══ Provided material ══

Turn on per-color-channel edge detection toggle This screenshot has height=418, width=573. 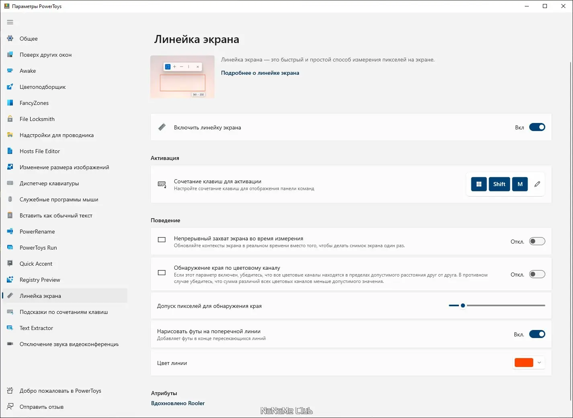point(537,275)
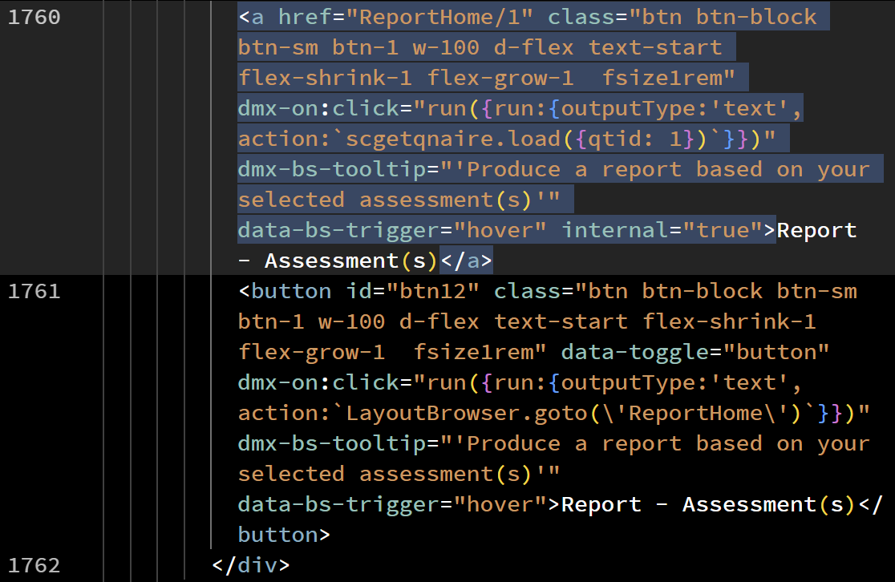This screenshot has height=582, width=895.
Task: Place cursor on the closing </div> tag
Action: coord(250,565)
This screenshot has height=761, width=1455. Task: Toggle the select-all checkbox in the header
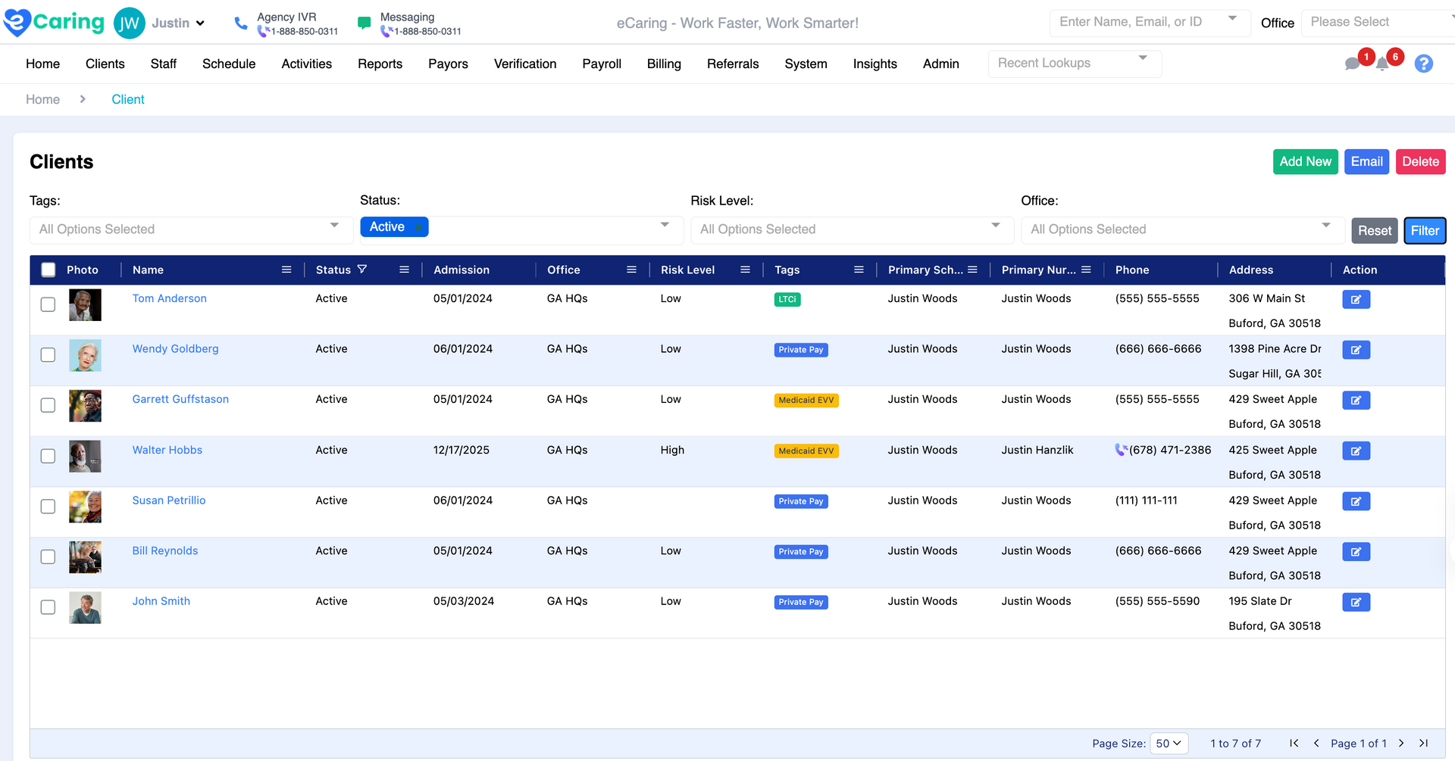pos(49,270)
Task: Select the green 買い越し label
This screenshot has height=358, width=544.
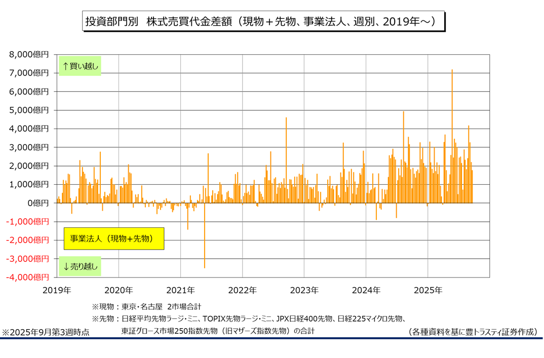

═══

Quote, without alteration, the lines running from the line containing "Task: Select the green 買い越し label" to the last line of the entries, and include no pictures.

* Finished exercise
Task: Select the green 買い越し label
This screenshot has height=358, width=544.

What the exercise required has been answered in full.